Leadership Can Be Challenging


Leadership Can Be Challenging

Leadership can be challenging, to say the least. As good leaders, we work on developing our emotional intelligence, leadership maturity, and skills daily. Despite this constant journey of growth and maturing, it can be perplexing in the midst of leadership challenges to discern what is “me” and what are others. In the crosshairs of conflict, is that “my” issue or theirs? As great leaders, we are taught to own our 1%, 10%, 25%, 50% …. Or whatever percent of the issue might be ours. Often it is additionally challenging as “followers” might not have the same development and skills and take potshots, spread rumors, lies, and immature perspectives and are unable to see a two-way street.  They rather stand convicted in their “victim-ness” as a result of your poor leadership. This is a challenging place from which to lead.

It would be understandable if the leader wanted to sink into the pit and engage in similar criticism, insults, disparaging, and bitterness. Also common would be for the leader to want to defend himself, defend decisions, and share the history of what has happened. We know where the story is not told, people make up a story. The leader wants to share the juicy details and the step-by-step slide that has happened, but a mature leader knows that is not right.

Leadership is tough and the balance to be authentic, vulnerable, and transparent while being appropriate and discerning is a tough line to find. Another challenge that can destroy a leader is the stress, pain, never-ending musing, and questions interrogating a leader at night and in the quiet recesses of their mind.  What is my responsibility? What could I have done differently? Was this me? How did this happen? Where did things go wrong? Am I creating this? Is this my fault? Is this my responsibility?
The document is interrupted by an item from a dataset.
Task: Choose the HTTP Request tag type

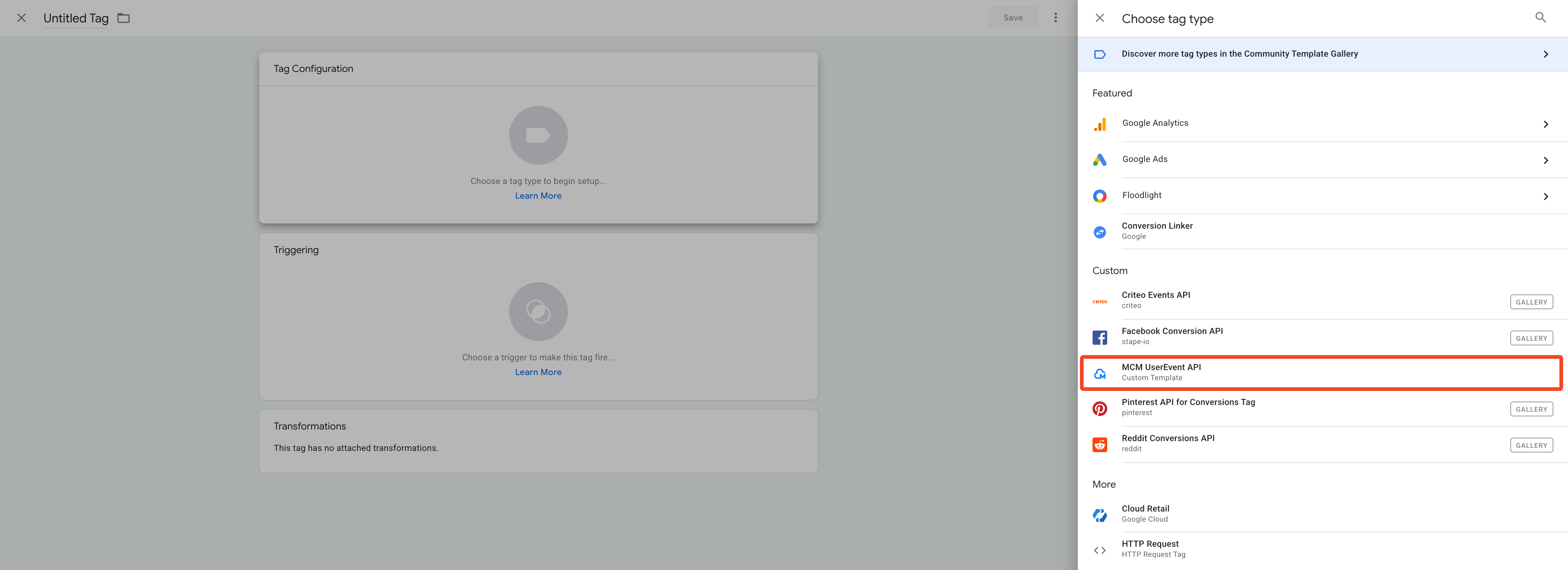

Is this because I am bad at XYZ?

The leader strives to maintain the high road, owning their part, trying to learn through the challenge but runs the risk of owning it all because the other party can’t own any of their side of the issue, so the leaders 1% to whatever % is the only thing on the table for the group to inspect, assess, and hold responsible for the challenge in front of the organization.

So how do leaders hold their sanity and not take more responsibility for challenges than they should? (note: this is not an easy scapegoat for the leader who does not take responsibility, this is for the leader on the edge of burnout, heart attack, breakdown, and brokenness because they HAVE taken too much responsibility and desperately need to restore perspective and healthy balance.)  Leaders have to reflect so that they can lead forward while holding their team accountable. Accountability is having shared agreements on the table so that when there is a breakdown in actions, people, and tasks, something is off. Our work as leaders is to find what is off and close the gap. Stand in the sage place of curiosity and learning to non-defensively seek to understand and strengthen the design so that action and results can be achieved.

Use these leadership questions to help reflect and navigate:

  • What is the goal, the common mission, and the bigger purpose we are all working toward?
  • How can I empathize with the struggle or challenge?
  • What do I need to get curious about and understand better?
  • What is the high road; what does that response sound like?
  • What is my part in this? How can I communicate, equip, empower, and support better?
  • What gift is this giving me? What am I becoming aware of that I can upgrade? (in myself, systems, others, etc.)
  • What redesign is needed? What action is needed?